As the ludicrously-talented wheelman for Doc (Kevin Spacey) and his revolving door of thugs, Baby (Ansel Elgort) has made a career of dutifully chaperoning thieves in and out of dangerous robberies in Atlanta. He’s a peerlessly-effective driver, but his quiet stoicism often unnerves his colleagues to the point of asking if there’s something wrong with him beyond his chronic tinnitus—even as the audience hardly cares either way. (He may occupy the same spot on the spectrum as Being There’s “Chauncey Gardner,” often regurgitating lines of dialogue he’s heard come from his ratty television.) Finally afforded some hope thanks to a budding relationship with a waitress (Lily James) and a humble life delivering pizzas, Baby is of course inevitably sucked back into the criminal world by the veritable One More Job, and he must use his wits and a multitude of automobiles to try to escape. Complete with its own Oscar-winning crime boss and beautiful, willowy British girlfriend, Baby Driver is the car-caper-cum-romance February’s Collide wished it could have been—that dud didn’t even have a big, sexy gimmick to hang its story’s slight frame over.

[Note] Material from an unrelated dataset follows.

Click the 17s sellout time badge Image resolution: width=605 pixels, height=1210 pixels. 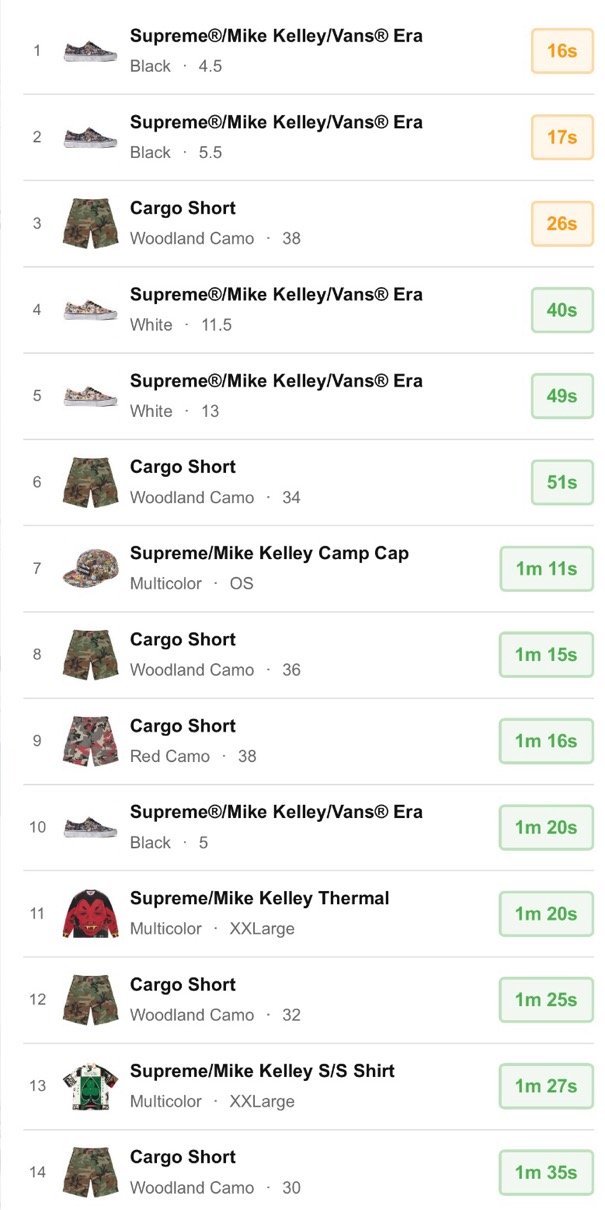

Much like a director insisting their film’s shooting location was “almost like another character,” Wright has built on years of Charlotte Hatherley videos and impeccably-curated Queen songs to now elevate music to a central role in his film work. Baby’s tinnitus, while tied to a cursory tragic backstory, is a device for allowing the character’s constant flow of insistently diagetic music from one of his many iPods. (Like an episode of the movie’s mentioned Looney Tunes, he seems to have a cartoonishly-endless supply of sunglasses and iPods on him at all times.) The songs dictate the film’s action to various degrees, whether Baby is dancing and lip-syncing along while lyrics arrive as street graffiti (a genuinely Wright-ian bit of visual mischief too rarely glimpsed in the film), or guns are firing to same rhythm as the current track. Baby—and by extension, Wright—is so precious about his music that he starts a song over when it doesn’t sync with the progress of a heist. The results are often pretty neat—even if sometimes the music amounts to nothing more than an apt song choice—but somehow the soundtrack doesn’t leave as much of an impression as the similarly cassette tapes- and mother-obsessed Guardians of the Galaxy films. With 30 cuts on the soundtrack album alone, Baby Driver is nothing if not a noble experiment in melding a musical with an actioner.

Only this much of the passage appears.